§ **Exercise description**
Among the entries below, how many lines have the string "will" in them? Only the number should be given.

§ **Exercise data**
· · · · ·
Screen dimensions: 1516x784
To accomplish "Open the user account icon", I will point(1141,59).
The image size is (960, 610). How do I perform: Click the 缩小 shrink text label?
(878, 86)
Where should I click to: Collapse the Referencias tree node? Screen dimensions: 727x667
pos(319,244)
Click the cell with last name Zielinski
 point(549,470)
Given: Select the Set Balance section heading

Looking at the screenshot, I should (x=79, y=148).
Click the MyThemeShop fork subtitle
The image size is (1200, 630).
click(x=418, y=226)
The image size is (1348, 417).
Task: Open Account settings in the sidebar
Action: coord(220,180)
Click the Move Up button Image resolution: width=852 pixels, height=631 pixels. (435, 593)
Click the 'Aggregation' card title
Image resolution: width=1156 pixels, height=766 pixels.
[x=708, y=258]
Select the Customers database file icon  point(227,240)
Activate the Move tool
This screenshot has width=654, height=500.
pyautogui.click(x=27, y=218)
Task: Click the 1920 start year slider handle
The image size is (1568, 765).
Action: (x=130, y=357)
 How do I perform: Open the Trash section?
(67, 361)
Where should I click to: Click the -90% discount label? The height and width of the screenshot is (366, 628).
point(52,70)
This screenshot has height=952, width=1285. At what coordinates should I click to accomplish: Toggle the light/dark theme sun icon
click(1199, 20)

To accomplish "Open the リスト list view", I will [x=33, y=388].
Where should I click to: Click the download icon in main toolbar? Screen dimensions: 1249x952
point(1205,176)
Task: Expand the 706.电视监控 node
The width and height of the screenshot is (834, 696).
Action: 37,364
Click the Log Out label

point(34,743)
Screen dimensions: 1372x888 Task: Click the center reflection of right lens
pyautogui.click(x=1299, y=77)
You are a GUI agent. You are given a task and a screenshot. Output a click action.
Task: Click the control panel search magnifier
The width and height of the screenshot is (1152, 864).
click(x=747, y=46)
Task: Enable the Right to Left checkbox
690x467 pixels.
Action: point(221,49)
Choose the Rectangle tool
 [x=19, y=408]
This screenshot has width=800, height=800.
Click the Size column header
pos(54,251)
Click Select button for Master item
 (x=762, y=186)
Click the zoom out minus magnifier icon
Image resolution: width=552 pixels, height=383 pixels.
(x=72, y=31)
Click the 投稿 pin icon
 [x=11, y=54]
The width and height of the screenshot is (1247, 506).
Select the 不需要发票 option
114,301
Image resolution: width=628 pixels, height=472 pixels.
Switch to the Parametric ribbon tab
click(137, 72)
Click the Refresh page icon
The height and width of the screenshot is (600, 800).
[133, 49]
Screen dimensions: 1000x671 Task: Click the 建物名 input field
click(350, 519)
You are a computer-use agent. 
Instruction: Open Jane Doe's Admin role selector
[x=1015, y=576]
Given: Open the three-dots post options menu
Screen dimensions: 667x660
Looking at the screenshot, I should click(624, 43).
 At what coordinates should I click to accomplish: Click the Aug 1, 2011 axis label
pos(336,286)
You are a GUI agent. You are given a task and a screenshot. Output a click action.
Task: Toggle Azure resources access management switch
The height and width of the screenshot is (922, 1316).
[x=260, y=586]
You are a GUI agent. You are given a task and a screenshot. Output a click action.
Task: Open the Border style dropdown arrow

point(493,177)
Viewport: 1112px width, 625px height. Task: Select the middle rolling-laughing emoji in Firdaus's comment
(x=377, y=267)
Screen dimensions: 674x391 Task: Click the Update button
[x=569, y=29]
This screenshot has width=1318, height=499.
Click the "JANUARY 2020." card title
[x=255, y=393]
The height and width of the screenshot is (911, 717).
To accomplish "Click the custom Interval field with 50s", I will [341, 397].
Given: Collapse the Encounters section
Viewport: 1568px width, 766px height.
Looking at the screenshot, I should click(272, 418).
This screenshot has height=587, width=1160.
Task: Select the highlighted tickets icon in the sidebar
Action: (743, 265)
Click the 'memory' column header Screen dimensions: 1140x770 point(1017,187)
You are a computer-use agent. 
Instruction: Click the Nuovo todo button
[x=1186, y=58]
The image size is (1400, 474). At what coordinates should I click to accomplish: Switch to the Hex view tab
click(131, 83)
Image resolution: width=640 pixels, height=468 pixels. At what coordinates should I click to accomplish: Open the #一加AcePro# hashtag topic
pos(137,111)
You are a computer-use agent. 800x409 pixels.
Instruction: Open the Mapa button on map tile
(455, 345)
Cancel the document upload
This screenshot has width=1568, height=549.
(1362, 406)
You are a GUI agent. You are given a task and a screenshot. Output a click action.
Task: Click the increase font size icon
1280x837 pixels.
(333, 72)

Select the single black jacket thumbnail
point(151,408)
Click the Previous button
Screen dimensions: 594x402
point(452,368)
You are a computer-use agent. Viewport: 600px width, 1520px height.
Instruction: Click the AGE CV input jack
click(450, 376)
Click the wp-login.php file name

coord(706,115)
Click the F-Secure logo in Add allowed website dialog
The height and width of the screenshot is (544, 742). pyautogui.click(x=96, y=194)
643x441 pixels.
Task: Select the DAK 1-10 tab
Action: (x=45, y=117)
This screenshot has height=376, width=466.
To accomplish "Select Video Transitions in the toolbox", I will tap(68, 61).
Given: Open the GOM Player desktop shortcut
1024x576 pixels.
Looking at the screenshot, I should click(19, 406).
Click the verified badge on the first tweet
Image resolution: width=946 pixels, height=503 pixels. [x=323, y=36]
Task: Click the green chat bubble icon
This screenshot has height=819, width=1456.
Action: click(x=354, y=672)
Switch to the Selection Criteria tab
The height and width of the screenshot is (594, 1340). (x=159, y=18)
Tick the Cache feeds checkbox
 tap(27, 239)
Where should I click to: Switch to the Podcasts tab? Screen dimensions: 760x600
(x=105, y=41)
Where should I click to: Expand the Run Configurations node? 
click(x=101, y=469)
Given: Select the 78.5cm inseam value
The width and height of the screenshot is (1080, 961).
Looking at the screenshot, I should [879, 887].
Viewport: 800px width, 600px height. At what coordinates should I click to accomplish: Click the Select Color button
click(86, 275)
· · · · ·
§ **Exercise answer**
4